Cook has always focused on small to midsize companies because they, too, keep things simple and are best at turning good management decisions into profits.
‘A Unique Niche’
“We make sure the business has a unique niche and has a process where they can move ideas to execution,” he says.
His favorite current investment is Agco Corp. (AGCO), a Duluth, Georgia, agriculture equipment maker.
Cook manages a total of $2.6 billion, most of it in separate accounts for institutional investors -- one of which is Memphis-based FedEx Corp. (FDX) SouthernSun slowly built its client list from local families and businesses. Cook’s first client was his father, who, Cook says, still calls him twice a week “to tell me what I’m doing wrong.”

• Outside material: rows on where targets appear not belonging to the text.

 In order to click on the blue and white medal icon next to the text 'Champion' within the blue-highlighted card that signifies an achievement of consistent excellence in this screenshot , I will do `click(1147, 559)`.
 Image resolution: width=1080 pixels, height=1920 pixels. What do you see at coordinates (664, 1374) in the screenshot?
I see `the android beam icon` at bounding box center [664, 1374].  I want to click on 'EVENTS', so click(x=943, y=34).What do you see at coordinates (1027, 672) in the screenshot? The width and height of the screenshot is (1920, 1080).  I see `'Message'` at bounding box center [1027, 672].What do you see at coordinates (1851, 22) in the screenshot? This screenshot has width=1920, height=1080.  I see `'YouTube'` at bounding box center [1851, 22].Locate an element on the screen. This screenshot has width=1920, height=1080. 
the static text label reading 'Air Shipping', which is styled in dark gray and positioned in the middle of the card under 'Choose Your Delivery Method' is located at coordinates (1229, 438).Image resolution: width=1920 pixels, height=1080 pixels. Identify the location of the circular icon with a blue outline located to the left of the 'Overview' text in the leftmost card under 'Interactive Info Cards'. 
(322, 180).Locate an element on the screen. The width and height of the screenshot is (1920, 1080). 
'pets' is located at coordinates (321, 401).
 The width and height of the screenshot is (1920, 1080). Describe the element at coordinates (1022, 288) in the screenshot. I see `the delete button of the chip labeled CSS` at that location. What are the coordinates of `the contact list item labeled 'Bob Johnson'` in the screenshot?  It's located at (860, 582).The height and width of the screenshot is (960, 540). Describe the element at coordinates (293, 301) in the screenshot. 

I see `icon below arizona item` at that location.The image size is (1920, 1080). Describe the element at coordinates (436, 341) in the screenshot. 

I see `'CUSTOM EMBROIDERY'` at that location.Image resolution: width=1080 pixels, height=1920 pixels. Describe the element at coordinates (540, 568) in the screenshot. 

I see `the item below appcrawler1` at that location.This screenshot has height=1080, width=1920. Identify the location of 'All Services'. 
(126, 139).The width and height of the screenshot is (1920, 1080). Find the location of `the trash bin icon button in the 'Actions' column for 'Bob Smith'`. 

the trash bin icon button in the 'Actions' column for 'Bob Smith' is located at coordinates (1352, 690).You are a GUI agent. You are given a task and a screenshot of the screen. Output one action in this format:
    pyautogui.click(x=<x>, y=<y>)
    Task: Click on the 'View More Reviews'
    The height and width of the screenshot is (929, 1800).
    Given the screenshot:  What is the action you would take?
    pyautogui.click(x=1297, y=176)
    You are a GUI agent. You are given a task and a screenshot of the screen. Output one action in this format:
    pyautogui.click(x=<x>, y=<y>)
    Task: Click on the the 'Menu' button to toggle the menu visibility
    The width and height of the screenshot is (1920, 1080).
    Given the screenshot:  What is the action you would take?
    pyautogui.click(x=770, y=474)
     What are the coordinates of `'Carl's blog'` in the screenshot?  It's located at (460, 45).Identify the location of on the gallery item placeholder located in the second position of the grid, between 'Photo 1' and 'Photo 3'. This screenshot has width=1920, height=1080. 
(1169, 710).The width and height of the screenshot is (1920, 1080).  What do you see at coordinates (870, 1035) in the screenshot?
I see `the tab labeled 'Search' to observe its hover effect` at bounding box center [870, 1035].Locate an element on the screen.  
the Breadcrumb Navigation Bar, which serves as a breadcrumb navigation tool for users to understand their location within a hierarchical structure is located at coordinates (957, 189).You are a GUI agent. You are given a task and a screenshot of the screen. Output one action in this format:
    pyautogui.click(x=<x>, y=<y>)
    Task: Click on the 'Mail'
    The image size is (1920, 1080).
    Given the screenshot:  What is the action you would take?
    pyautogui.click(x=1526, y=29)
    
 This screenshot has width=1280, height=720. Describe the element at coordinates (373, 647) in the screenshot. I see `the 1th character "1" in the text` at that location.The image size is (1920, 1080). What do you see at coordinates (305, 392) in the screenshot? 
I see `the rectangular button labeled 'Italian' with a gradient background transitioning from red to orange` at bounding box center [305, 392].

Cook began marketing his firm when he launched the mutual fund in 2003. Focused on companies with a market capitalization of $500 million to $2 billion, it’s his only retail fund. As its returns have climbed, so have its assets, swelling almost fourfold in the 15 months ended on Feb. 29. Cook runs an investment team of five people, including his 30-year-old son, Phillip.
While Cook stresses simplicity in value-oriented stock picking, he emphasizes that it’s also rigorous.
‘Limb From Limb’
“We pore over the financials, tear them limb from limb, visit the management,” he says. “I have to be able to understand who the critical decision makers are.”
After months of study, the fund typically takes a position no larger than 1 to 1.5 percent of its assets when it first invests in a company.
“I don’t think you ever really know a business until you own it,” he says. “Our philosophy is never to make huge mistakes.”
The fund’s largest holding as of Dec. 31 was Darling International Inc. (DAR), a recycler of animal byproducts based in Irving, Texas, which returned an annualized 75 percent during the three years ended on March 12. The stock of another holding, Brentwood, Tennessee-based Tractor Supply Co. (TSCO), also rose an average of 75 percent over the period.
Cook says the firm will open its second mutual fund in the spring. It will follow an investment strategy -- initiated in 1996 for the firm’s institutional accounts -- that focuses on companies with a market cap of $1 billion to $8 billion.
“Our intent is just to keep plugging away,” Cook says. “Hopefully, we’ll make our clients money and not overly impress them with a process.”